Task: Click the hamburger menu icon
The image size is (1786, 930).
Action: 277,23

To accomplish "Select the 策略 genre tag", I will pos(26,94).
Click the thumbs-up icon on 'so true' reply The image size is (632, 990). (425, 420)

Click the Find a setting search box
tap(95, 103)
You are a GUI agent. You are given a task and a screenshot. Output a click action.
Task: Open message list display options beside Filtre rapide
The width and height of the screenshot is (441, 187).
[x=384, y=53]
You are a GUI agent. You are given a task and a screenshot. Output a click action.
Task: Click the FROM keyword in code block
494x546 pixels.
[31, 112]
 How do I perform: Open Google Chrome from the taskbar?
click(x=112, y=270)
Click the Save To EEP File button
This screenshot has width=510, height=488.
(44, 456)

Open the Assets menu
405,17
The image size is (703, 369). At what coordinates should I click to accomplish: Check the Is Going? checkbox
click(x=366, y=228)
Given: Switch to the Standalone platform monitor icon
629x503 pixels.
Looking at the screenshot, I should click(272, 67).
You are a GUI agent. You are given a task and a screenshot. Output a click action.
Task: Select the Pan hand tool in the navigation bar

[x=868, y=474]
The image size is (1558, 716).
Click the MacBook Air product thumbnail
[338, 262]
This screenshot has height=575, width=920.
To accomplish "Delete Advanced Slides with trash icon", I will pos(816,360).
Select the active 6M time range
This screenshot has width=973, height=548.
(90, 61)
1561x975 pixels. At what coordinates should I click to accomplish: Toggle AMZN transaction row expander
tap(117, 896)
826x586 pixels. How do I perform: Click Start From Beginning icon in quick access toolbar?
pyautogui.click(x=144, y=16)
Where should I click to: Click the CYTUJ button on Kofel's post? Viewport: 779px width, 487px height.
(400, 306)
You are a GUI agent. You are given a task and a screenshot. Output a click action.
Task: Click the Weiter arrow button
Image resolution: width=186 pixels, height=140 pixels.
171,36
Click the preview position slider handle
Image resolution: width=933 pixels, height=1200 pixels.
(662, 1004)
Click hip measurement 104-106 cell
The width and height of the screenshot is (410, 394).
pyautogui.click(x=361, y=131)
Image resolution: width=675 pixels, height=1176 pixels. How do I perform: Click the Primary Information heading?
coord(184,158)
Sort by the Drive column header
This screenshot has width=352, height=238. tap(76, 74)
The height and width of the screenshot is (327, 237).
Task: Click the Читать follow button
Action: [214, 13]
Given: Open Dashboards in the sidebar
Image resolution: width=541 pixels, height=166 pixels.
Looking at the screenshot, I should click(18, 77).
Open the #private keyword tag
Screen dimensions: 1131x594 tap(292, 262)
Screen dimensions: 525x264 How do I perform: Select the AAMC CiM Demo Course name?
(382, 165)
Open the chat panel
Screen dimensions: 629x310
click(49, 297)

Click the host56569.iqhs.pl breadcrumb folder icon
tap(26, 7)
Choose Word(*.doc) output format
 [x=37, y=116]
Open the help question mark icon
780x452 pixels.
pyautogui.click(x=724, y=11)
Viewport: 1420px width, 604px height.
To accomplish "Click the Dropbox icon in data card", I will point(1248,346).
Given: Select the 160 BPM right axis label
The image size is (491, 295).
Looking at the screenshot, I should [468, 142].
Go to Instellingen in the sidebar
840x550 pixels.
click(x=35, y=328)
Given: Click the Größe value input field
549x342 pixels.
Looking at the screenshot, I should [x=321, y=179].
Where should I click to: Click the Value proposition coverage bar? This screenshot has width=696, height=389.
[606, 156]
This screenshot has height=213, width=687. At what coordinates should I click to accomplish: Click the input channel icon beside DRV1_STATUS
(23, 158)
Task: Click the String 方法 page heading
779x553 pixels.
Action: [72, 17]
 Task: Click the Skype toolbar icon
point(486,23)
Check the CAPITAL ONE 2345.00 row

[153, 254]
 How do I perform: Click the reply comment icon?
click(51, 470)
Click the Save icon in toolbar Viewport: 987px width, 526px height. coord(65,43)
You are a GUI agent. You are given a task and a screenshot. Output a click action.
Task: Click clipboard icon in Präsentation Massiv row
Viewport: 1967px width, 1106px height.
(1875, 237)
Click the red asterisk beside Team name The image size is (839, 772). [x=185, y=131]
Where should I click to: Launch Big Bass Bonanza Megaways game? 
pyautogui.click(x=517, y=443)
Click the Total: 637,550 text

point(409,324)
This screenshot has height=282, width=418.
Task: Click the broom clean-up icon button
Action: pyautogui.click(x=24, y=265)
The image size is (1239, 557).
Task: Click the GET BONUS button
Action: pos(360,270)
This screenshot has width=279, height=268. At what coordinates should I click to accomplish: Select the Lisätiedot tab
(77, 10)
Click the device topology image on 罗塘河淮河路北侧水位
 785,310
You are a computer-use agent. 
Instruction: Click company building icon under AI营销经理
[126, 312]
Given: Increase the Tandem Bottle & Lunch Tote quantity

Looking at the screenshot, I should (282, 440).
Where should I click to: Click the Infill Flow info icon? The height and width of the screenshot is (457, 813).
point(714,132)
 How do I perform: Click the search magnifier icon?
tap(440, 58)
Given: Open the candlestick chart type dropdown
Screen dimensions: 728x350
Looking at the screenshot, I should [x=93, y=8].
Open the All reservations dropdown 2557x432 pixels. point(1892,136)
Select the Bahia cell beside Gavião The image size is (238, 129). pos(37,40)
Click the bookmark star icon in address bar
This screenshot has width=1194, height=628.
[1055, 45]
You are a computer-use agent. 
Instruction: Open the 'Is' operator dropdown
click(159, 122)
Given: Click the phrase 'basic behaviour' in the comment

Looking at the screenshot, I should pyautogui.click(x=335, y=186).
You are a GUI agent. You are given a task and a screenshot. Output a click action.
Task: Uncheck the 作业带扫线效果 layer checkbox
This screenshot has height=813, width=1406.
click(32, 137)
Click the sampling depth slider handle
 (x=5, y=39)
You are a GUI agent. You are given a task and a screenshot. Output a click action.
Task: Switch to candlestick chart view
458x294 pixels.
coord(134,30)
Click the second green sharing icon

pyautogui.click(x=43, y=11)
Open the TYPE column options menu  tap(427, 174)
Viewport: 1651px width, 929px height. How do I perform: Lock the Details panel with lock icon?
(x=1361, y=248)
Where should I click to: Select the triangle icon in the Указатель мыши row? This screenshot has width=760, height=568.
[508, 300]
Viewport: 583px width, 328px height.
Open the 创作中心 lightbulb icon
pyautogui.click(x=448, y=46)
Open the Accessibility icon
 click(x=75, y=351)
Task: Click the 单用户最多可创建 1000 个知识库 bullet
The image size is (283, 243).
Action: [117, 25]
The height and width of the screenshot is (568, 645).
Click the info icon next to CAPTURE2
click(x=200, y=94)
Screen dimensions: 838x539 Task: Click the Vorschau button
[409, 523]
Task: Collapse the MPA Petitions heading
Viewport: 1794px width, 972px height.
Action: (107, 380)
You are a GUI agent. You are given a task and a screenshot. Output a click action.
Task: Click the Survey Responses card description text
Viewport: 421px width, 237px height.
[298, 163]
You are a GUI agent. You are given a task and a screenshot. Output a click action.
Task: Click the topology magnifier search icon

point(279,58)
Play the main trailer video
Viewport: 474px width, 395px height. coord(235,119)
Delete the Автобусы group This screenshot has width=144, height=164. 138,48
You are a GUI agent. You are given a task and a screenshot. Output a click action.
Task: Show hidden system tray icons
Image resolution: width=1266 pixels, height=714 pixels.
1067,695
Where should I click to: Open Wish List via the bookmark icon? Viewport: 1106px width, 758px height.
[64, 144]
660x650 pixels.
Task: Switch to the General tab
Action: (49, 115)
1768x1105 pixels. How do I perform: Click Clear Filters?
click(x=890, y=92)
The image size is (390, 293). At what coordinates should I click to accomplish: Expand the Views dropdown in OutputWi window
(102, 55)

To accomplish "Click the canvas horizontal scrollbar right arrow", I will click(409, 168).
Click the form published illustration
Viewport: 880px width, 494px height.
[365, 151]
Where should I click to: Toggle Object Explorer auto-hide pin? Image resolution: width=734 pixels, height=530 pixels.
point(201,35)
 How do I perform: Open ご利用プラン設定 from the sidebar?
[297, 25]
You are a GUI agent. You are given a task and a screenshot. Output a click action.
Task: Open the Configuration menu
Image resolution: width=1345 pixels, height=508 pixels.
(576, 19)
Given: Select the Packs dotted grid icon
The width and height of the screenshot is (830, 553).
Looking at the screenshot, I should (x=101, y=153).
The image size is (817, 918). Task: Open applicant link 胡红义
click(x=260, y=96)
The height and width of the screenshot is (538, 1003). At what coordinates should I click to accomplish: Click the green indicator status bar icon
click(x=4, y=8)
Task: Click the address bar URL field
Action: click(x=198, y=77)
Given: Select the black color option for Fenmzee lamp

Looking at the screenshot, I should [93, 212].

---------------

## WHAT THE TASK ASKS
Please copy the rows above verbatim, from the line with "Click the device topology image on 罗塘河淮河路北侧水位" up to and including the line with "pyautogui.click(x=448, y=46)".

## SOLUTION
Click the device topology image on 罗塘河淮河路北侧水位
 785,310
You are a computer-use agent. 
Instruction: Click company building icon under AI营销经理
[126, 312]
Given: Increase the Tandem Bottle & Lunch Tote quantity

Looking at the screenshot, I should (282, 440).
Where should I click to: Click the Infill Flow info icon? The height and width of the screenshot is (457, 813).
point(714,132)
 How do I perform: Click the search magnifier icon?
tap(440, 58)
Given: Open the candlestick chart type dropdown
Screen dimensions: 728x350
Looking at the screenshot, I should [x=93, y=8].
Open the All reservations dropdown 2557x432 pixels. point(1892,136)
Select the Bahia cell beside Gavião The image size is (238, 129). pos(37,40)
Click the bookmark star icon in address bar
This screenshot has width=1194, height=628.
[1055, 45]
You are a computer-use agent. 
Instruction: Open the 'Is' operator dropdown
click(159, 122)
Given: Click the phrase 'basic behaviour' in the comment

Looking at the screenshot, I should pyautogui.click(x=335, y=186).
You are a GUI agent. You are given a task and a screenshot. Output a click action.
Task: Uncheck the 作业带扫线效果 layer checkbox
This screenshot has height=813, width=1406.
click(32, 137)
Click the sampling depth slider handle
 (x=5, y=39)
You are a GUI agent. You are given a task and a screenshot. Output a click action.
Task: Switch to candlestick chart view
458x294 pixels.
coord(134,30)
Click the second green sharing icon

pyautogui.click(x=43, y=11)
Open the TYPE column options menu  tap(427, 174)
Viewport: 1651px width, 929px height. How do I perform: Lock the Details panel with lock icon?
(x=1361, y=248)
Where should I click to: Select the triangle icon in the Указатель мыши row? This screenshot has width=760, height=568.
[508, 300]
Viewport: 583px width, 328px height.
Open the 创作中心 lightbulb icon
pyautogui.click(x=448, y=46)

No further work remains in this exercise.